Second, the court determined that the statute of limitations could be extended as a continuing violation. That doctrine allows liability for conduct occurring outside the statute of limitations if the conduct is sufficiently connected to conduct within the limitations period. To establish a continuing violation, an employee must show that the employer’s actions are: (1) sufficiently similar in kind; (2) have occurred with reasonable frequency; and (3) have not acquired a degree of permanence. The homophonic conduct against Brome was ongoing and very common, and a jury could find that it was reasonable for Brome to seek a fresh start at a different office and request assistance from his supervisors there once similar problems arose. Further, Brome’s supervisors consistently told him they would look into and address his concerns.
Finally, the court concluded that the constructive discharge theory could possibly apply. To establish constructive discharge, an employee must show that working conditions were so intolerable that a reasonable employee would be forced to resign. The court found that Brome raised a triable issue as to whether his working conditions were so bad a reasonable employee would have resigned. For example, Brome was routinely forced to respond to high-risk situations alone.

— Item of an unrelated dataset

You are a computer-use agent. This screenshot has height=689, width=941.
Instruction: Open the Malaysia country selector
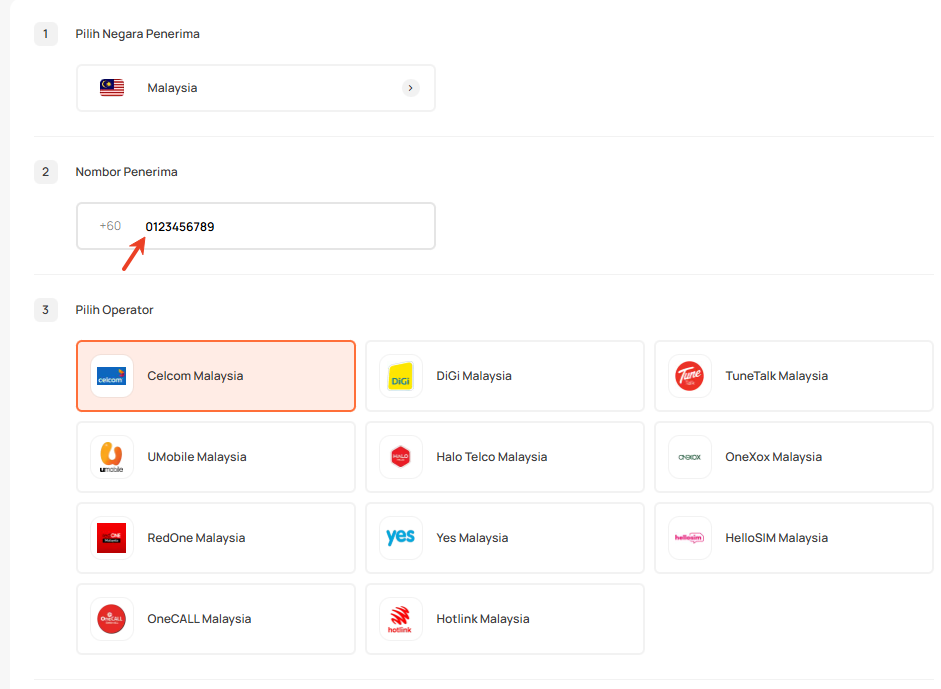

For these reasons, the court held that the trial court erred in dismissing Brome’s lawsuit. The court remanded the case back to the trial court for further proceedings.
Brome v. California Highway Patrol, 44 Cal. App. 5th 786 (Cal. Ct. App. 2020).
Effective January 1, 2020, the statute of limitations to file a DFEH claim has been extended from 1 to 3 years. Employers have a legal duty to promptly investigate claims of discrimination and harassment to not only limit liability but to provide a safe and productive workplace for all employees.